2.7 Genotype-environment associations: Seascape Genomics
To assess how environmental variables shaped the genetic structure of North Atlantic harbour porpoises, we developed a seascape genomics approach. Specifically, we studied genotype-environment associations (GEA) to identify putative SNPs underlying local adaptation by carrying out a redundancy analysis (RDA) with the R package vegan(Oksanen, 2011). RDA is a multivariate method that finds linear dependencies between response (genotypes) and explanatory variables (environmental predictors). Previous authors (Forester et al., 2018, Capblancq et al., 2018) have found that multivariate GEA analyses, especially constrained ordination approaches such as RDA, detect more effectively multilocus selection than univariate methods and have a superior combination of low false-positive and high true-positive rates (Grummer et al., 2019; Capblancq & Forester 2021). RDA was carried out at the individual level using two datasets, with and without BLS. To control for spatial autocorrelation and other demographic processes, pairwise oceanic distances were calculated from the coordinates of the samples with the R packagemarmap (Pante & Simon-Bouhet, 2013). Subsequently, pairwise oceanic distances were transformed to distance-based Moran’s eigenvector maps (dbMEMs ) with the R package adespatial (Dray et al., 2012) and used as the space variable in the RDA.

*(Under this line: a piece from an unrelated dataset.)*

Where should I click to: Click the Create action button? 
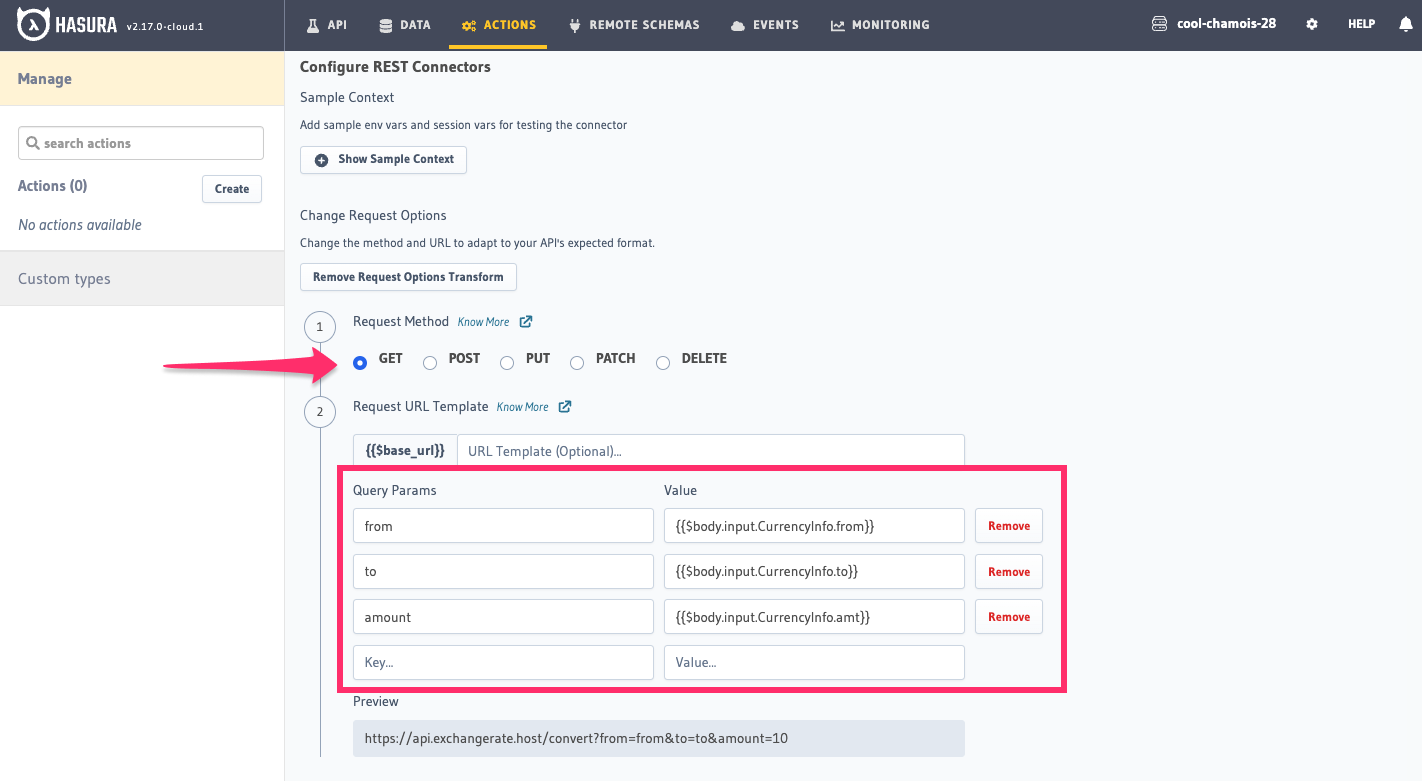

Five environmental variables previously identified as significantly associated with genomic variation of Common (Delphinus delphis ) (Barceló et al., 2022) and Bottlenose dolphins (Tursiops truncatus ) (Pratt et al., 2022) were selected as potential predictors of harbour porpoise genomic variation: sea surface temperature (SST), sea surface salinity (SSS), sea current velocity (SCV), sea chlorophyll-A concentration (SCA), and sea primary productivity (SPP). For each of the variables, the annual maximum, mean, minimum and range values were downloaded from the database BioOracle (v2.2)(Tyberghein et al., 2012, Assis et al., 2018). SCVmax and SPPmax were not available in this database, yielding altogether 18 variables. As genomic input we used a set of unlinked called genotypes, identified byPlink (v1.9) (Purcell et al., 2007) with a window size of 20kb, a step size of 10kb and a r2 threshold of 0.1.

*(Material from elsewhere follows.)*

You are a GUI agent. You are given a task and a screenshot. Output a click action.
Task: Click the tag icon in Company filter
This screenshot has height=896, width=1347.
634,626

To maximize the genetic variance explained by our set of environmental predictors we performed a forward selection with the functionforward.sel of the R package adespatial . The forward selection was carried out for the environmental variables anddbMEMs separately, and only variables explaining a significant proportion (p<0.05) of the genomic variation were retained. To control for multicollinearity, only predictors with a highly conservative variance inflation factor (VIF)<3 were retained. An RDA-based variance partitioning (Capblancq & Forester, 2021) was performed to estimate the independent contribution of the environmental and spatial variables. First, we ran an unconstrained RDA with the retained environmental and spatial variables as predictors to find the variance explained by the full model. Then, we calculated the variance explained by the environmental variables once the influence of spatial variables had been removed by applying a constrained pRDA. Finally, we checked the significance of the RDAs and pRDAs as well as the significance of the environmental variables by an analysis of variance (ANOVA) with 1,000 permutations.
Candidate loci under selection were identified by applying a 3 standard deviation cut-off (p=0.0027) on the SNPs loading scores (Forester et al., 2018) from the two first redundancy axis and we determined to which environmental variable each candidate SNPs is most associated. To further control for false positives, we carried out an additional selection genome scan based on individual genotypes with the R packagePcadapt (Privé et al., 2020). We used four principal components (K), identified by computing a scree plot and choosing the K that minimized the genomic inflation factor (GIF). Then we transformed the p-values in q-values with the R package qvalue and applied a false discovery rate of 0.1 to control for false positives.
To identify candidate genes under local adaptation, we used only the candidate SNPs detected by all three methods RDA-pRDA-Pcadapt on the dataset without BLS and that were associated to salinity (271). We extracted 300 bp of flanking sequences for each candidate SNP resulting in 601 bp long sequences, each containing a single SNP. We then performed a basic local alignment with BLASTN using the nucleotide database of NCBI with an e-value of 1x10-3. After extracting hits per query, we identified gene function and associated biological function with the PubMed and GeneCards (Stelzer et al., 2016) databases.